* _Input material_
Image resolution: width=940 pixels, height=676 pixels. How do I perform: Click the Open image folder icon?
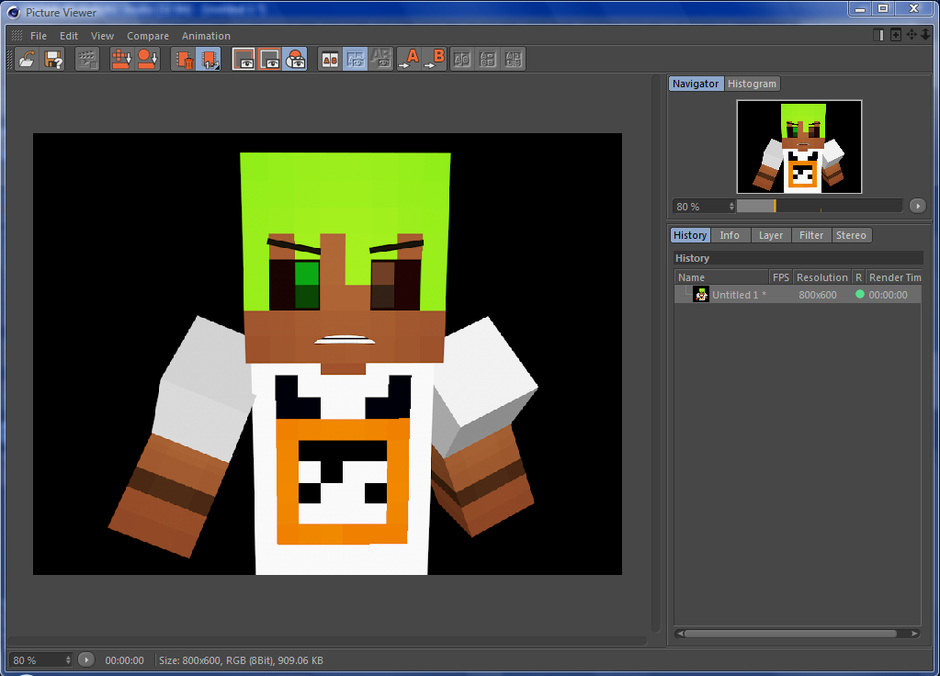point(27,59)
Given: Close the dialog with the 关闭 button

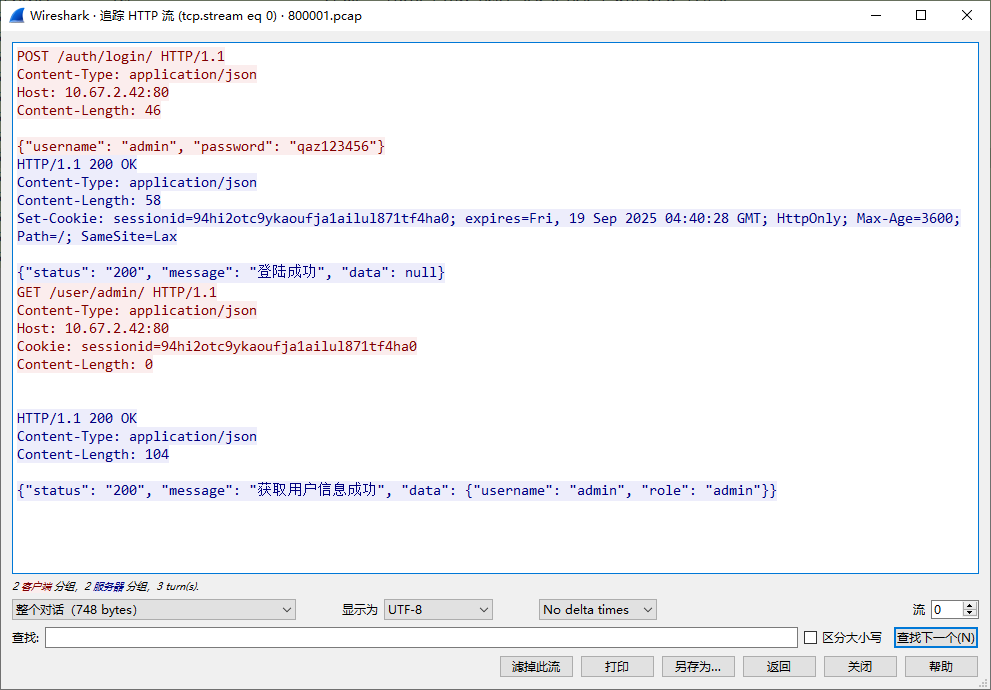Looking at the screenshot, I should [860, 666].
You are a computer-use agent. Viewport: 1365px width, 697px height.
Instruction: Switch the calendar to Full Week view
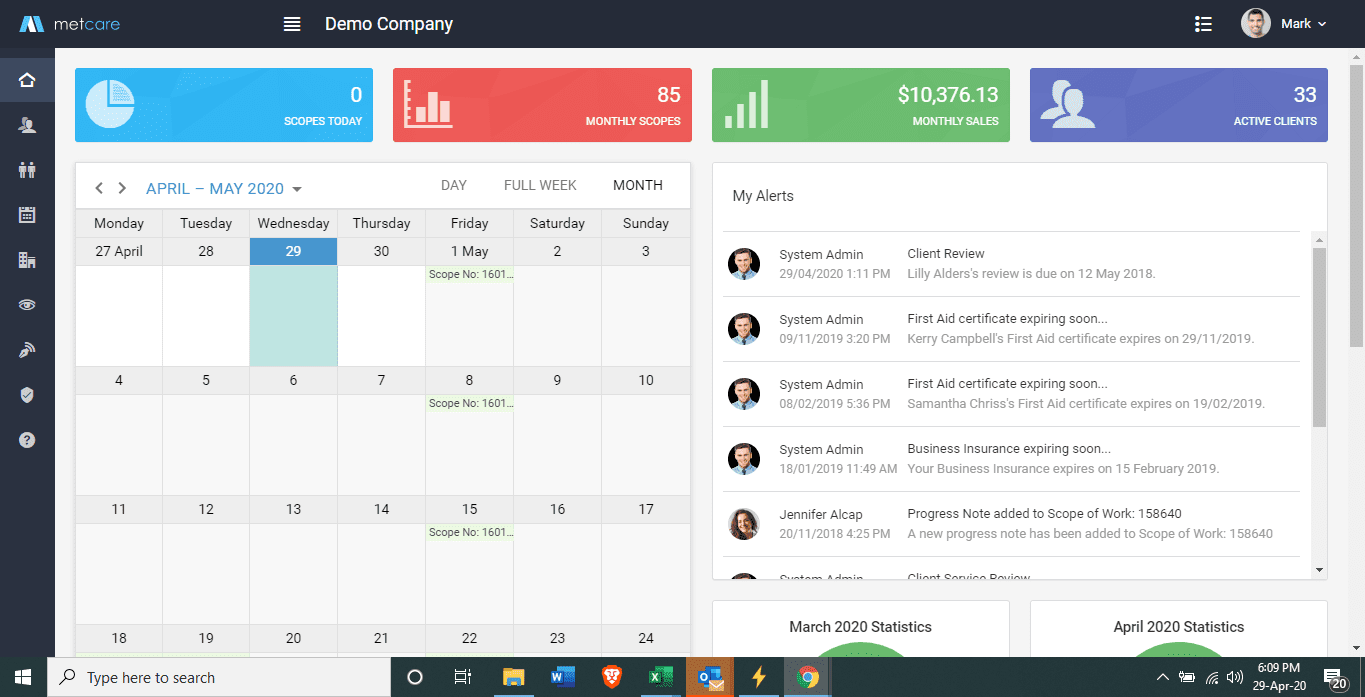coord(540,185)
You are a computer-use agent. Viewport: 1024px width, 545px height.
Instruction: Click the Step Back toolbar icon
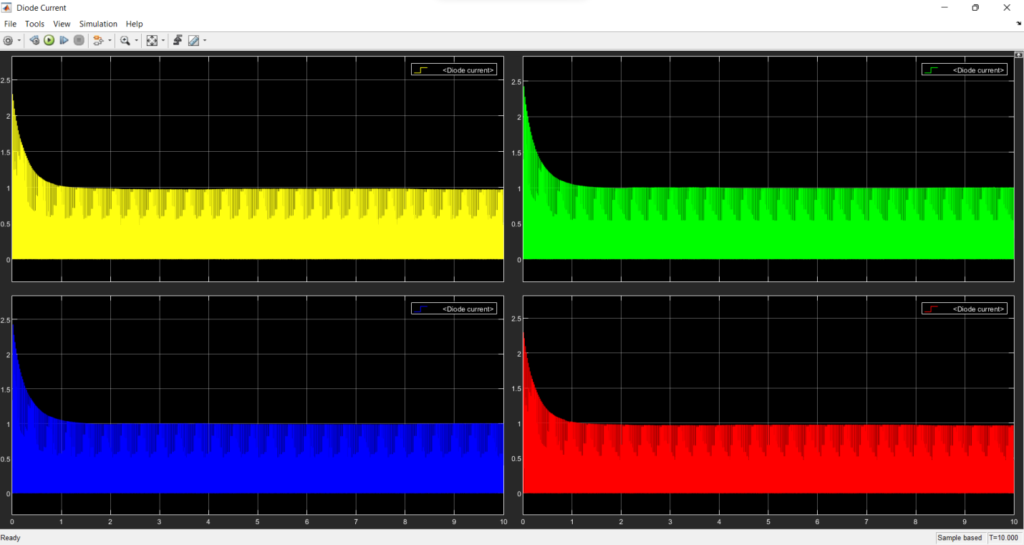(x=34, y=40)
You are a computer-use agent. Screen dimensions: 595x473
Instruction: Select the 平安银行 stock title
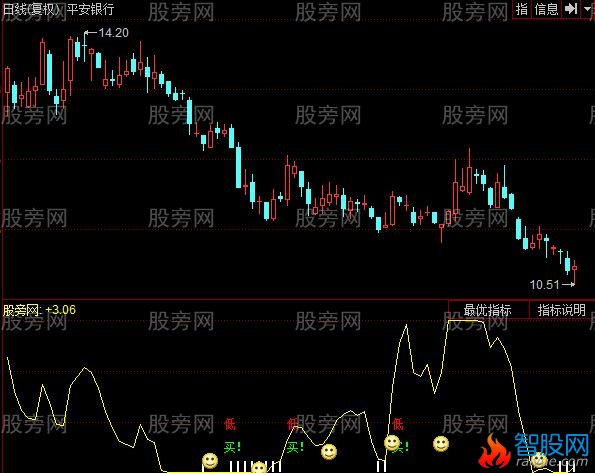[90, 9]
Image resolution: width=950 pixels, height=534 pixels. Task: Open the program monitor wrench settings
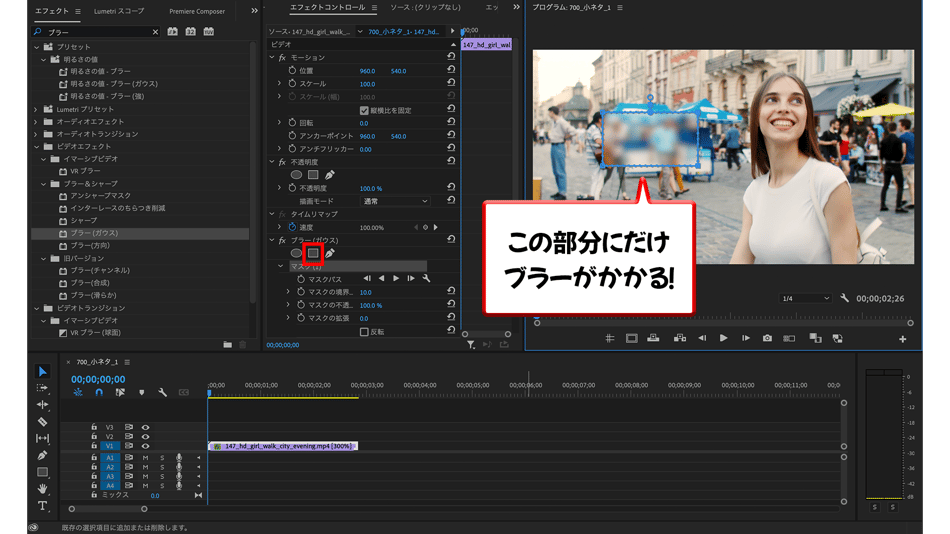click(844, 298)
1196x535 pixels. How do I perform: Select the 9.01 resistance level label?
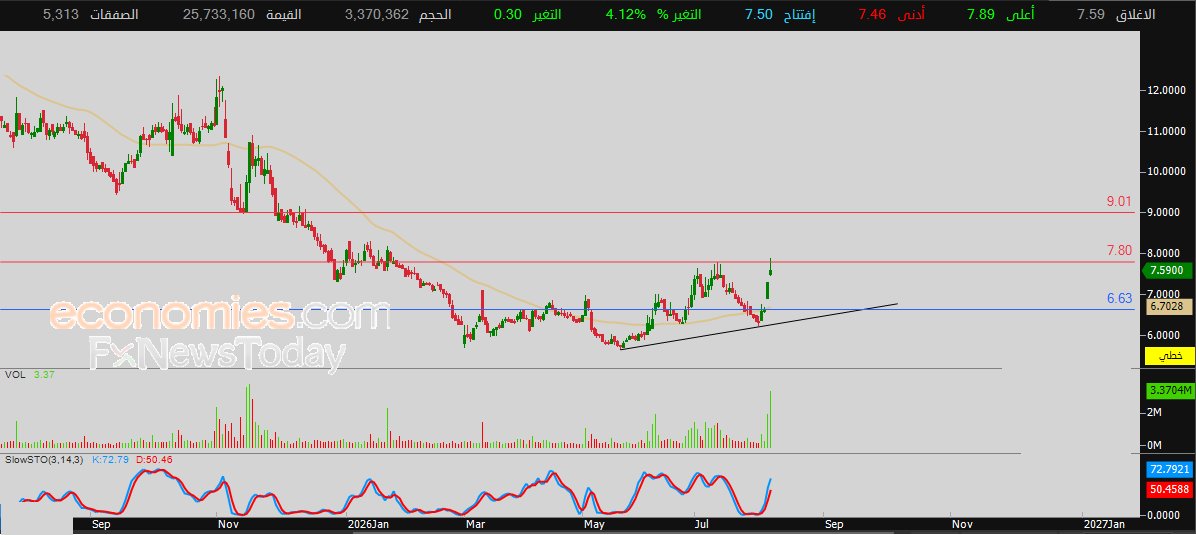point(1120,201)
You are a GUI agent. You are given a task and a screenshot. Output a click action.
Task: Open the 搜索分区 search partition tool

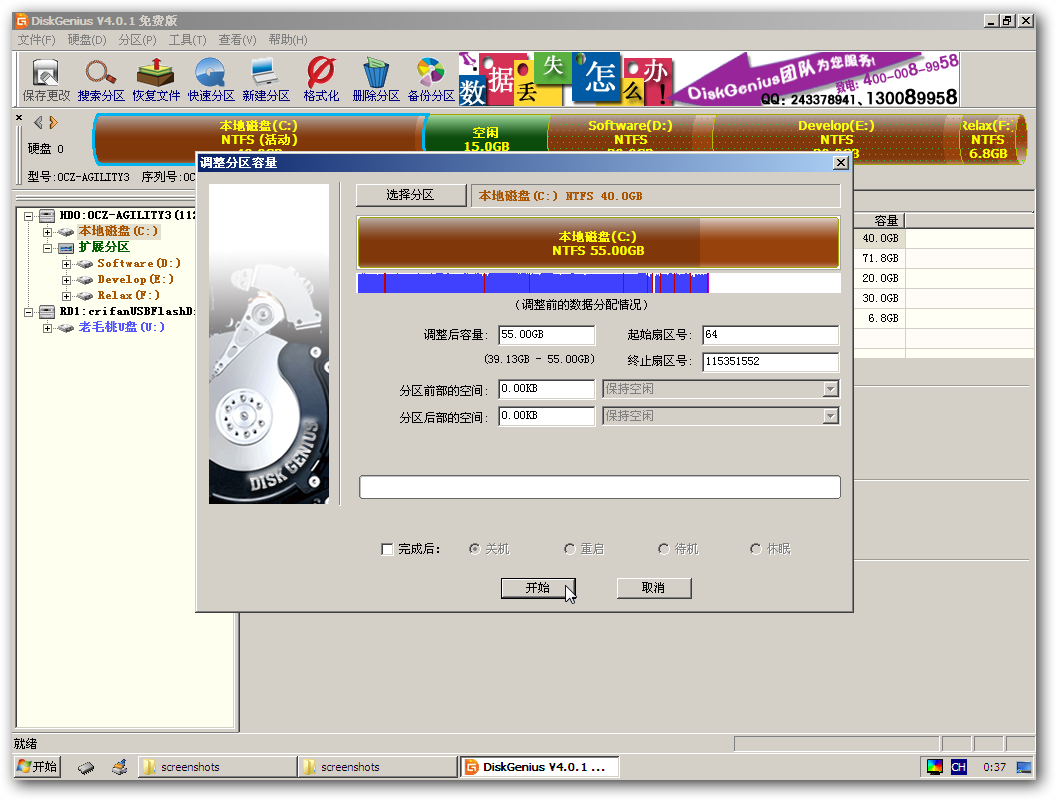pos(100,79)
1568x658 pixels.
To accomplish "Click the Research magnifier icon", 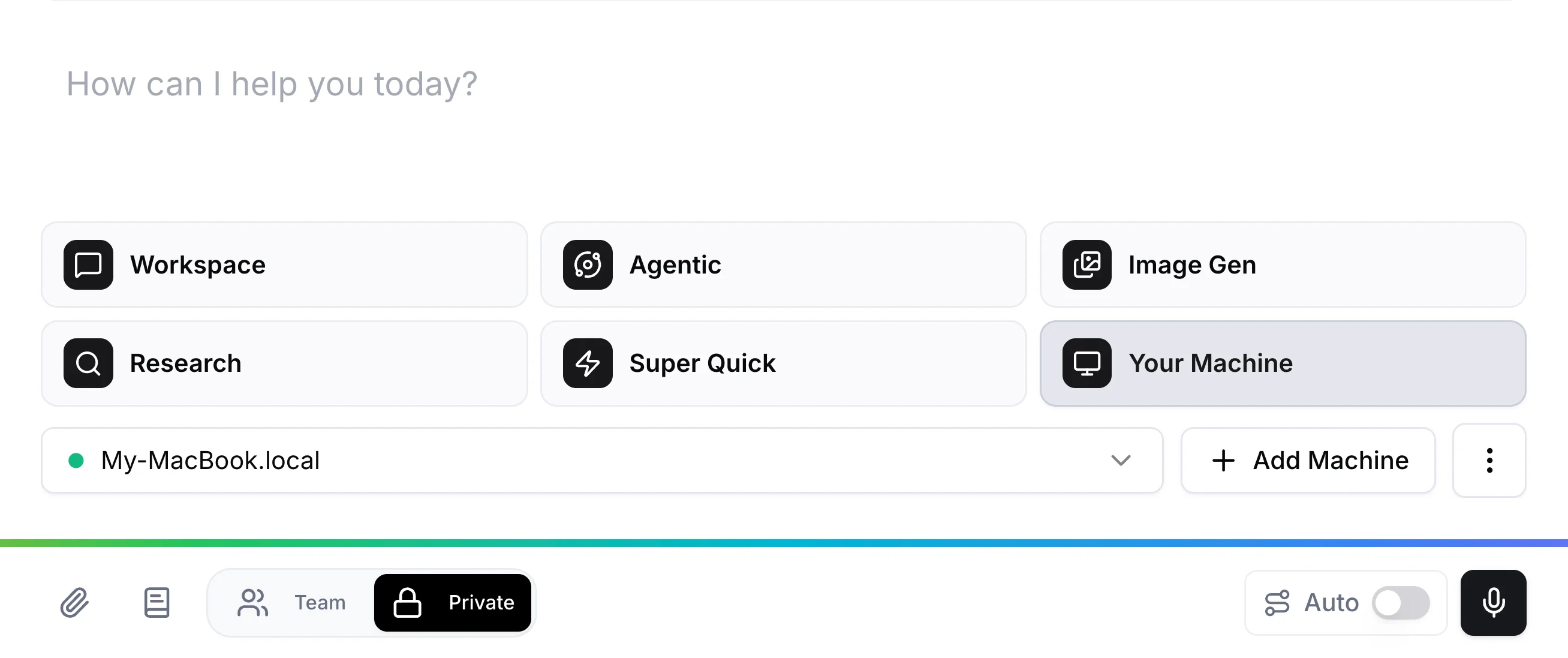I will [88, 363].
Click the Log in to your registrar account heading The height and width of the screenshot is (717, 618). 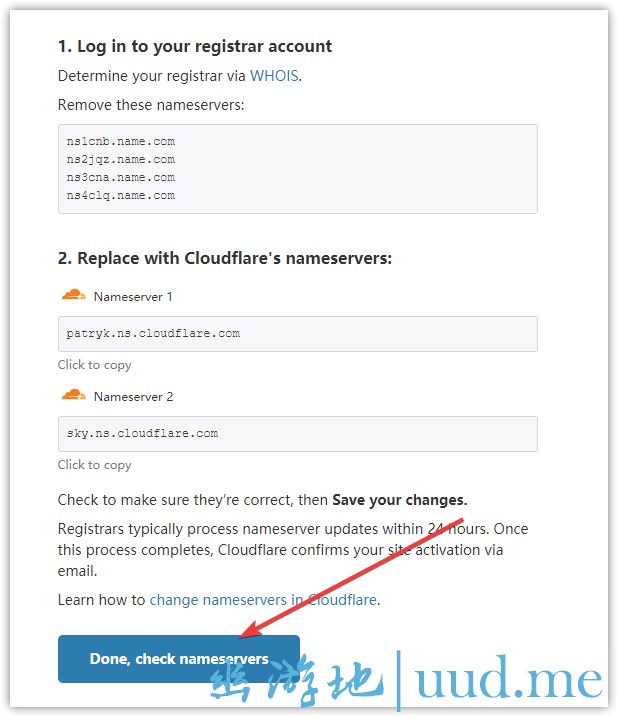click(195, 46)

* _Given exercise_
Collect every line of the data above that contains the word "agent", matching its case exactly.

* _Finished task_
You are a computer-use agent. Viewport: 1365px width, 697px height.
You are a computer-use agent. Viewport: 1024px width, 545px height.
You are a computer-use agent. Screen dimensions: 595x473
You are a GUI agent. You are given a task and a screenshot. Output a click action.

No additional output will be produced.